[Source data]
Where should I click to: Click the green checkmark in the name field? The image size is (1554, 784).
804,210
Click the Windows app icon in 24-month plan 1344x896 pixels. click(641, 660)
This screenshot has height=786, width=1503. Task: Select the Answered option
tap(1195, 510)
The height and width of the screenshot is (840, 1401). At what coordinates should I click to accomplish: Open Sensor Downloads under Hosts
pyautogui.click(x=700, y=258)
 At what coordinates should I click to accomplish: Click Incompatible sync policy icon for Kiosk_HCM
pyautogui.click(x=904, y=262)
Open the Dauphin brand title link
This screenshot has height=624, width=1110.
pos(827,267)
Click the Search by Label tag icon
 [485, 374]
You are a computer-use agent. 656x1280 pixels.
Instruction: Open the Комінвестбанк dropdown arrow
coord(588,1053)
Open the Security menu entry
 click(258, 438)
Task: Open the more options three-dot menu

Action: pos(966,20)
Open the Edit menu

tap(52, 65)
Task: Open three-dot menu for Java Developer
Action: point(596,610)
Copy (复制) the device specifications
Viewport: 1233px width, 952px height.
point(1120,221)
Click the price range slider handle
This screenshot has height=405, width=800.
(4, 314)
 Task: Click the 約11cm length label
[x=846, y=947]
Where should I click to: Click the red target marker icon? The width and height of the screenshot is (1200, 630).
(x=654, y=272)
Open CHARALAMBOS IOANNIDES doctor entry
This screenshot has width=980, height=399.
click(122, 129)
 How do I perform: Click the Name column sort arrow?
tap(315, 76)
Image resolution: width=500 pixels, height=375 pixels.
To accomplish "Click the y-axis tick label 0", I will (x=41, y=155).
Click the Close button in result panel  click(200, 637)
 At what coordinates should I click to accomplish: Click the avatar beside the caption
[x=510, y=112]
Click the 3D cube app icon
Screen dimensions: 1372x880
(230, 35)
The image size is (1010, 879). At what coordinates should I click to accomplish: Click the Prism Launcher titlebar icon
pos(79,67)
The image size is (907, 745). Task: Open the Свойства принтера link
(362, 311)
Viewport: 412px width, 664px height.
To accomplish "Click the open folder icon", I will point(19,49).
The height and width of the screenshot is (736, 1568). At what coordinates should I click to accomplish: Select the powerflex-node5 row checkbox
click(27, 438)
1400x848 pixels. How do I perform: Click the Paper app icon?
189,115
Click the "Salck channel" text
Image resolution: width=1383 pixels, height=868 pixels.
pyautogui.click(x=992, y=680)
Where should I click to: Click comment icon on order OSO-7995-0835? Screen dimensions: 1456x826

* Work to do: Could you repeat the stretch of entries from the start through the line containing "tap(315, 76)", changing "checkmark" to "check mark" and leaving everything else untouched?

* Result:
Where should I click to: Click the green check mark in the name field? The image size is (1554, 784).
804,210
Click the Windows app icon in 24-month plan 1344x896 pixels. click(641, 660)
This screenshot has height=786, width=1503. Task: Select the Answered option
tap(1195, 510)
The height and width of the screenshot is (840, 1401). At what coordinates should I click to accomplish: Open Sensor Downloads under Hosts
pyautogui.click(x=700, y=258)
 At what coordinates should I click to accomplish: Click Incompatible sync policy icon for Kiosk_HCM
pyautogui.click(x=904, y=262)
Open the Dauphin brand title link
This screenshot has height=624, width=1110.
pos(827,267)
Click the Search by Label tag icon
 [485, 374]
You are a computer-use agent. 656x1280 pixels.
Instruction: Open the Комінвестбанк dropdown arrow
coord(588,1053)
Open the Security menu entry
 click(258, 438)
Task: Open the more options three-dot menu

Action: pos(966,20)
Open the Edit menu

tap(52, 65)
Task: Open three-dot menu for Java Developer
Action: point(596,610)
Copy (复制) the device specifications
Viewport: 1233px width, 952px height.
point(1120,221)
Click the price range slider handle
This screenshot has height=405, width=800.
(4, 314)
 Task: Click the 約11cm length label
[x=846, y=947]
Where should I click to: Click the red target marker icon? The width and height of the screenshot is (1200, 630).
(x=654, y=272)
Open CHARALAMBOS IOANNIDES doctor entry
This screenshot has width=980, height=399.
click(122, 129)
 How do I perform: Click the Name column sort arrow?
tap(315, 76)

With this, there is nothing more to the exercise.